朝鮮攘夷運動の大立物|大院君《たいいんくん》は、摂政として全実権を収めていたから、幕末の副将軍家|水戸斉昭《みとなりあき》の比ではなかった。摂政となって二年目(一八六六)、当時潜入中の仏人天主教宣教師十二名中九名を断首して、剛愎《ごうふく》な排外主義の火蓋を切った。
同様のことは十七年前にもあって、およそ十八世紀末以降の朝鮮西教史は、保護者フランスの面目丸つぶれといった形だったが、一八六六年(慶応二)といえば、日本もシナもちょっと対外問題が収まった閑時だったから、朝鮮国王をフランス皇帝の保護下におきキリスト教徒たらしめる旨を前もってシナに宣言したうえで、七隻のフランス艦隊が江華島《こうかとう》に攻め寄せた。かろうじて朝鮮を脱出した三名の仏人宣教師が、この「聖戦」の案内役として先頭に立ったのはいうまでもない。
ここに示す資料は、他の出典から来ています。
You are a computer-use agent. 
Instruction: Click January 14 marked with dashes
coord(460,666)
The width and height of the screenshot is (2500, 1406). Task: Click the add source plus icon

ところが、下関《しものせき》戦争ではさすがの武士道国民に物もいわせなかった近代的軍隊も、一つは安心していたせいもあるが、結局八百名の朝鮮虎手の旧式火繩銃にのされ[#「のされ」に傍点]てしまった。虎は一発勝負だ。八百発のねらい撃ちである。正規兵の代りに全朝鮮の虎猟師を駆集めたなぞは、楠正成《くすのきまさしげ》そこのけの戦術家だった。